A timeless driver setup tip to help you swing like the legendary Sir Nick Faldo

In today's Play Smart lesson, GOLF Teacher to Watch Kelvin Kelley breaks down Nick Faldo's golf swing, revealing helpful setup tips

Even after all these years, Faldo's golf swing can serve as a helpful model for amateur players.

Image via Kelvin Kelley

Welcome to Play Smart, a regular GOLF.com game-improvement column that will help you play smarter, better golf.

With Sir Nick Faldo back in the booth this past week at the Open Championship, plenty of fans were reminiscing about his playing days on social media — and for good reason, because Faldo’s golf swing has clearly stood the test of time.

The winner of six major championships, Faldo spent 98 weeks as the world’s No. 1-ranked player during the peak of his career. While that helped him become a legend during his generation, even today, his golf swing is admired by many due to his precision strikes — which he spent building with David Ledbetter.

In today’s Play Smart lesson, GOLF Teacher to Watch Kelvin Kelley dives deeper into Faldo’s driver swing — revealing what players can still learn from Faldo’s timeless movements.

3 things you can learn from Nick Faldo’s swing

According to Kelley, setup angles are often overlooked, and there’s usually an origin to the part you don’t like in your golf swing. Fixing this is harder to do, especially once the club is in motion — so you’re better served fixing it in a static position.

In order to help accomplish that, here are the three areas in the driver setup that you can learn from Faldo.

1. Relaxed arms

Having soft, relaxed arms equates to fast arms in the golf swing. Look for your arms to be relaxed, with the trail shoulder below the lead arm. This will enable you to have the trail arm bent and in a “pushing motion” to start the swing.
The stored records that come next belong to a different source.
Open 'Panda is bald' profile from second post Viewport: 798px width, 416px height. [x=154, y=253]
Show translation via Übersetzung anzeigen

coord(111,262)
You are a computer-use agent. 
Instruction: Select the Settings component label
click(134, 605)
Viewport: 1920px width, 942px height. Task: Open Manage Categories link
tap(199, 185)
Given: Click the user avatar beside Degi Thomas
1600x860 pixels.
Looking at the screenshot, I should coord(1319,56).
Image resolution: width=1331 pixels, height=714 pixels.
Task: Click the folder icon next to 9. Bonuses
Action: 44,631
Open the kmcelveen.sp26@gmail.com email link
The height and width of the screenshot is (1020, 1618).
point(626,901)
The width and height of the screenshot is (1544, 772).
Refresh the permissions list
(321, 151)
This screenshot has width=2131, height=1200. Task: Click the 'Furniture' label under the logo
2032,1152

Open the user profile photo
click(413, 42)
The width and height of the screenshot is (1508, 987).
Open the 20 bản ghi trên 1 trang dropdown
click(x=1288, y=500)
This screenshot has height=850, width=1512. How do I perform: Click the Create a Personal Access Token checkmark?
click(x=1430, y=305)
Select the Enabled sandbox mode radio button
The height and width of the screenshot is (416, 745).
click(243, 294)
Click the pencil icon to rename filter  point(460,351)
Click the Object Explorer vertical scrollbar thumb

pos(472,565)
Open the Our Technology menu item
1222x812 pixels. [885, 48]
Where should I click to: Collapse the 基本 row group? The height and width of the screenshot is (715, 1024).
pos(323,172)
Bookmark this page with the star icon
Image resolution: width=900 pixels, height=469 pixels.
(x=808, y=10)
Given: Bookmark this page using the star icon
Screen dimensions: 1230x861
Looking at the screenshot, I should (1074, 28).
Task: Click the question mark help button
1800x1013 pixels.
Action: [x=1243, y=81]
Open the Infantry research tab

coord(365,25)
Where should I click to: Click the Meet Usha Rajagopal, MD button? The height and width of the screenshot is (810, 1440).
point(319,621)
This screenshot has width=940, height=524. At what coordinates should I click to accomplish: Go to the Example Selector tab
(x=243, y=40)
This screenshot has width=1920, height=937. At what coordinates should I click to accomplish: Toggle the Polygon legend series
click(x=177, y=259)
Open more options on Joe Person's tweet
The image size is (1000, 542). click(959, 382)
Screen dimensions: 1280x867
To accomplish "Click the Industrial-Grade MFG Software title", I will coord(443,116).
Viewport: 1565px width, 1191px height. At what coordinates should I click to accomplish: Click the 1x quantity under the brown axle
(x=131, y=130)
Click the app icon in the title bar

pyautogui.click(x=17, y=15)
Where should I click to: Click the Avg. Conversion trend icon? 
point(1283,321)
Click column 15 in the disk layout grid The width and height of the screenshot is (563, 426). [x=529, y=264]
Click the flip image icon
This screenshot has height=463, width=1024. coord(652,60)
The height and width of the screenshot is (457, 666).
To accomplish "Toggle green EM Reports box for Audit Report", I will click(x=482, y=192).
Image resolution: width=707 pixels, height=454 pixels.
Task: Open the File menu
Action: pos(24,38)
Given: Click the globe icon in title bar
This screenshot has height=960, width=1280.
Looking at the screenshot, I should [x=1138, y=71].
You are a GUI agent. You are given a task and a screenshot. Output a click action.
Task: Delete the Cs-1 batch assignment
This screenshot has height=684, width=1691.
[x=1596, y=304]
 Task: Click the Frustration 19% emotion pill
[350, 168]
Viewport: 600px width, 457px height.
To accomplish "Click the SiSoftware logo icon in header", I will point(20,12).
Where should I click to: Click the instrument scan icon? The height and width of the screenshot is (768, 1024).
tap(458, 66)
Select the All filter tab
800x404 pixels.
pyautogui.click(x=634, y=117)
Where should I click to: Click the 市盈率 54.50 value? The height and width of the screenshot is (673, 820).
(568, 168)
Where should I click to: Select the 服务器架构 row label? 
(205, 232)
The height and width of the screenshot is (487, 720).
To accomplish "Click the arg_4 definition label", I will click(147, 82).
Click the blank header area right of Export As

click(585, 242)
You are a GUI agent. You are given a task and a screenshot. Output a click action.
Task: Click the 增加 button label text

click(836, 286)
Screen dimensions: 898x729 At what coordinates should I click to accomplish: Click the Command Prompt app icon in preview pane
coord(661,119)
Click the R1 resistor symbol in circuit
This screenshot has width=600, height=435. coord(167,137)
2. Upper and lower half relationship

With the arm structure above, this allows your upper body to be slightly behind your lower body. This is the proper position of the body at impact. Note that the shoulder line also matches the eye line in Faldo’s setup.

3. Foot angle

The angle of the feet are easily overlooked in the golf swing, yet they play a huge role in how the body moves. With an open trail foot, the trail side of the body can work back and around to the top of the swing.

The best way to practice this address position is with live feedback. Using a mirror, a reflection off of a window, your shadow from the sun, or even your phone all work great. If you decide to use your phone, simply switch your camera to screen view and place in front of you.

With the help of Faldo’s swing, you can start making great contact and see better shot results.